┏━━

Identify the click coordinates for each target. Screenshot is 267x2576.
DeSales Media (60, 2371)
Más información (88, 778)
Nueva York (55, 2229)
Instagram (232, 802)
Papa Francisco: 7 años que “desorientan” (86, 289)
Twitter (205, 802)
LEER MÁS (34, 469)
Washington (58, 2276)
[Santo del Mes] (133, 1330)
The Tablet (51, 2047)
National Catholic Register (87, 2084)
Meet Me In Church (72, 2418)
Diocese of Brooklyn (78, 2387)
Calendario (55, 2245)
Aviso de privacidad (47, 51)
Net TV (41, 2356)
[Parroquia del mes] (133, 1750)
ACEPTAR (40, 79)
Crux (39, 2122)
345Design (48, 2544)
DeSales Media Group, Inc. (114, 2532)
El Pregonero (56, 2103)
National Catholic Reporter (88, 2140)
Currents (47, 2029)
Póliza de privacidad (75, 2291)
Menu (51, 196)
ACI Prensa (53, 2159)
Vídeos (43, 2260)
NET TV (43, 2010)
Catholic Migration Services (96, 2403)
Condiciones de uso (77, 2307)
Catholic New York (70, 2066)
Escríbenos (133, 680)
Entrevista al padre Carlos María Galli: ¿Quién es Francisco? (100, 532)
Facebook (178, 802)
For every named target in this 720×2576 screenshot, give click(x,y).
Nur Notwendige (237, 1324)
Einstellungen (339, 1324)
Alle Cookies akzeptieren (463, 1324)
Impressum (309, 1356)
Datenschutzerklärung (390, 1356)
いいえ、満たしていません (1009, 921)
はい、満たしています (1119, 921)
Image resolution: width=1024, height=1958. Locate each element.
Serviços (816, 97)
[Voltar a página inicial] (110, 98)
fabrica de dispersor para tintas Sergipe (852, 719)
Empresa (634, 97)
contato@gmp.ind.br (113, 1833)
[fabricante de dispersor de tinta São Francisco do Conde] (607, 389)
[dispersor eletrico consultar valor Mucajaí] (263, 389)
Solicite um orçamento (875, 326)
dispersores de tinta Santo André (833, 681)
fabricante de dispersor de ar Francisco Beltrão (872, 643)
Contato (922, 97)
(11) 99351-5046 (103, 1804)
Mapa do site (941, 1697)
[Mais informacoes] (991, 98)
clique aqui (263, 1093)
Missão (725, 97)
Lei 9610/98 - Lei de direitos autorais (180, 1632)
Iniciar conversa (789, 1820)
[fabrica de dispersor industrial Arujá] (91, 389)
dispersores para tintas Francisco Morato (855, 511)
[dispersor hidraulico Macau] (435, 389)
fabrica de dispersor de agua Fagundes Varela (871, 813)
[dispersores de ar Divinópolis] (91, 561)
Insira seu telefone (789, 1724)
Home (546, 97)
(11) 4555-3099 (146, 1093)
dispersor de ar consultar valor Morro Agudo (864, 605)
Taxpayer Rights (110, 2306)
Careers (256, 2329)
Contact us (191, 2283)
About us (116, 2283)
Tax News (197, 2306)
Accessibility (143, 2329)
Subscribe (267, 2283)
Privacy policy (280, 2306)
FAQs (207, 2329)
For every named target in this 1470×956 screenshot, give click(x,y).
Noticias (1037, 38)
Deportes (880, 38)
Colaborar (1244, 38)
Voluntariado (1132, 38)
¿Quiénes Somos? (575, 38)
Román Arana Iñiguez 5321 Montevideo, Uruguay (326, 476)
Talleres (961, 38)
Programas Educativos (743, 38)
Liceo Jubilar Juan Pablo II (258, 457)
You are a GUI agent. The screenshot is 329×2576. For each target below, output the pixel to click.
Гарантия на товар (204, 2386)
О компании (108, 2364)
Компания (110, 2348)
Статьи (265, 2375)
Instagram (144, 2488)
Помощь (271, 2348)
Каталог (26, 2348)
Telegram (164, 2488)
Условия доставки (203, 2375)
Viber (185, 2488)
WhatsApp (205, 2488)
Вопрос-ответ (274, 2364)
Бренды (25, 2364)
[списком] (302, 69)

┗━━

■ **What is being asked**
Each entry above is to be returned exactly as given.

■ **Exercise output**
Identify the click coordinates for each target. Screenshot is 267x2576.
DeSales Media (60, 2371)
Más información (88, 778)
Nueva York (55, 2229)
Instagram (232, 802)
Papa Francisco: 7 años que “desorientan” (86, 289)
Twitter (205, 802)
LEER MÁS (34, 469)
Washington (58, 2276)
[Santo del Mes] (133, 1330)
The Tablet (51, 2047)
National Catholic Register (87, 2084)
Meet Me In Church (72, 2418)
Diocese of Brooklyn (78, 2387)
Calendario (55, 2245)
Aviso de privacidad (47, 51)
Net TV (41, 2356)
[Parroquia del mes] (133, 1750)
ACEPTAR (40, 79)
Crux (39, 2122)
345Design (48, 2544)
DeSales Media Group, Inc. (114, 2532)
El Pregonero (56, 2103)
National Catholic Reporter (88, 2140)
Currents (47, 2029)
Póliza de privacidad (75, 2291)
Menu (51, 196)
ACI Prensa (53, 2159)
Vídeos (43, 2260)
NET TV (43, 2010)
Catholic Migration Services (96, 2403)
Condiciones de uso (77, 2307)
Catholic New York (70, 2066)
Escríbenos (133, 680)
Entrevista al padre Carlos María Galli: ¿Quién es Francisco? (100, 532)
Facebook (178, 802)
For every named target in this 720×2576 screenshot, give click(x,y).
Nur Notwendige (237, 1324)
Einstellungen (339, 1324)
Alle Cookies akzeptieren (463, 1324)
Impressum (309, 1356)
Datenschutzerklärung (390, 1356)
いいえ、満たしていません (1009, 921)
はい、満たしています (1119, 921)
Image resolution: width=1024, height=1958. Locate each element.
Serviços (816, 97)
[Voltar a página inicial] (110, 98)
fabrica de dispersor para tintas Sergipe (852, 719)
Empresa (634, 97)
contato@gmp.ind.br (113, 1833)
[fabricante de dispersor de tinta São Francisco do Conde] (607, 389)
[dispersor eletrico consultar valor Mucajaí] (263, 389)
Solicite um orçamento (875, 326)
dispersores de tinta Santo André (833, 681)
fabricante de dispersor de ar Francisco Beltrão (872, 643)
Contato (922, 97)
(11) 99351-5046 (103, 1804)
Mapa do site (941, 1697)
[Mais informacoes] (991, 98)
clique aqui (263, 1093)
Missão (725, 97)
Lei 9610/98 - Lei de direitos autorais (180, 1632)
Iniciar conversa (789, 1820)
[fabrica de dispersor industrial Arujá] (91, 389)
dispersores para tintas Francisco Morato (855, 511)
[dispersor hidraulico Macau] (435, 389)
fabrica de dispersor de agua Fagundes Varela (871, 813)
[dispersores de ar Divinópolis] (91, 561)
Insira seu telefone (789, 1724)
Home (546, 97)
(11) 4555-3099 (146, 1093)
dispersor de ar consultar valor Morro Agudo (864, 605)
Taxpayer Rights (110, 2306)
Careers (256, 2329)
Contact us (191, 2283)
About us (116, 2283)
Tax News (197, 2306)
Accessibility (143, 2329)
Subscribe (267, 2283)
Privacy policy (280, 2306)
FAQs (207, 2329)
For every named target in this 1470×956 screenshot, give click(x,y).
Noticias (1037, 38)
Deportes (880, 38)
Colaborar (1244, 38)
Voluntariado (1132, 38)
¿Quiénes Somos? (575, 38)
Román Arana Iñiguez 5321 Montevideo, Uruguay (326, 476)
Talleres (961, 38)
Programas Educativos (743, 38)
Liceo Jubilar Juan Pablo II (258, 457)
You are a GUI agent. The screenshot is 329×2576. For each target below, output the pixel to click.
Гарантия на товар (204, 2386)
О компании (108, 2364)
Компания (110, 2348)
Статьи (265, 2375)
Instagram (144, 2488)
Помощь (271, 2348)
Каталог (26, 2348)
Telegram (164, 2488)
Условия доставки (203, 2375)
Viber (185, 2488)
WhatsApp (205, 2488)
Вопрос-ответ (274, 2364)
Бренды (25, 2364)
[списком] (302, 69)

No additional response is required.